I opened the fridge and took out another bottle of Sam Adams Boston Lager from the six-pack Benny had brought for dinner along with a bouquet of flowers and a kosher salami he’d ordered for me from the butcher in his New Jersey hometown and that he claimed was sufficient justification, on its own, for the laws of kashruth. I pried off the bottle cap and handed him the beer.“What health reasons?”
“Some brilliant scientist has discovered that beer contains antioxidants, whatever the hell they are. But, as the old saying goes, eternal vigilance is the price of health.”
“Benjamin Franklin again?”
“You might be right.”
“Can we return to Rob Crane?”
“My pleasure.”
“Of what possible relevance is my date with him back then?”
“According to your Mom, Rob Crane was a big shot at St. Louis Country Day. President of the class, all-state in football senior year. Right?”
“Okay.”
“I wasn’t born or raised here, so I don’t have that bizarre St. Louis obsession with where you went to high school and wha
t that fact says about you, but I’ve been here long enough to figure out that if you’re talking about a guy who went to Country Day, the odds of him being an arrogant jerk are significantly higher than a guy who went to, say, Kirkwood. You with me so far?”
“Continue.”
“And if you’re talking about a Jewish guy that went to Country Day—especially back then—the chances approach one-hundred percent. So let’s return to the night in question. We have Mr. Big Man on Campus who has stooped to take out a cheerleader from a public high school. Now granted, she’s smart and feisty and beautiful and possesses the aforementioned All-World tuchus, but she’s still a public school girl. That means she’s supposed to be in awe of Mr. Country Day Stud. She’s supposed to feel like she’s on a date with a goddam rock star.”
He took a swig of beer.
“You with me so far?”
“Continue.”
“There are certain rules of behavior that govern such a date, including the female’s execution of the appropriate closing act. The only acceptable alternative to that act would be what in the vernacular of that era was known as ‘bare second.’ I am assuming that Mr. Wonderful did not experience the celestial delights of bare second. Correct?”

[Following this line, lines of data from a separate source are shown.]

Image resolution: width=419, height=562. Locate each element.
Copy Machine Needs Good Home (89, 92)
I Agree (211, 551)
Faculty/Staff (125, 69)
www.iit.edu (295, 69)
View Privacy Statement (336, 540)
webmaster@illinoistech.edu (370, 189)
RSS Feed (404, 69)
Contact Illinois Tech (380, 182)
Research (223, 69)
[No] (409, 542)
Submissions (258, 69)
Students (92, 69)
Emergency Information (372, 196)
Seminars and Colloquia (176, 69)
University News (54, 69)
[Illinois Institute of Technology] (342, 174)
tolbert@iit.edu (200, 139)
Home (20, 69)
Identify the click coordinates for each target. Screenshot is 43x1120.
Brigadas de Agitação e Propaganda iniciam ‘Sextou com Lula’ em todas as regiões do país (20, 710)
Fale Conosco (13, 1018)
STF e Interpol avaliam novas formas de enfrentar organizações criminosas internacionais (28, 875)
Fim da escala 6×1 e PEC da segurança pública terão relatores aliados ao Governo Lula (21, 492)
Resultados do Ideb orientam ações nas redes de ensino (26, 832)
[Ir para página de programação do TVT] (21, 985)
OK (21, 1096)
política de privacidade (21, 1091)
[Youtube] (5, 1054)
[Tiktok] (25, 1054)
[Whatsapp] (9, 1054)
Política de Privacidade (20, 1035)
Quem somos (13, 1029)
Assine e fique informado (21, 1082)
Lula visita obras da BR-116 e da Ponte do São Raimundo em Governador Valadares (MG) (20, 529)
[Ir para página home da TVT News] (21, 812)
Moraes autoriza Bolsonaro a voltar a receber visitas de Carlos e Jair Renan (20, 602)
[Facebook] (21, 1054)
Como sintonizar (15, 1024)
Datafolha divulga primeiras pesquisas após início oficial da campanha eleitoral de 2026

“Are you kidding? No way.”
Benny chuckled. “Did you at least kiss the bastard?”
“I shook his hand.”
Benny burst into laughter. “That’s all?”
“That was more than enough.”
“Weren’t too wild about him, eh?”
“He was stuck on himself. The whole night, every time we passed by a mirror, he’d pause to check himself out. I couldn’t wait to get away from him. At the end of the night, he tried to kiss me in the car. I told him no. I tried to be nice about it. I didn’t want to be mean. I just wanted to get away from him. He walked me to the door. Before he could try to kiss me again, I held out my hand.”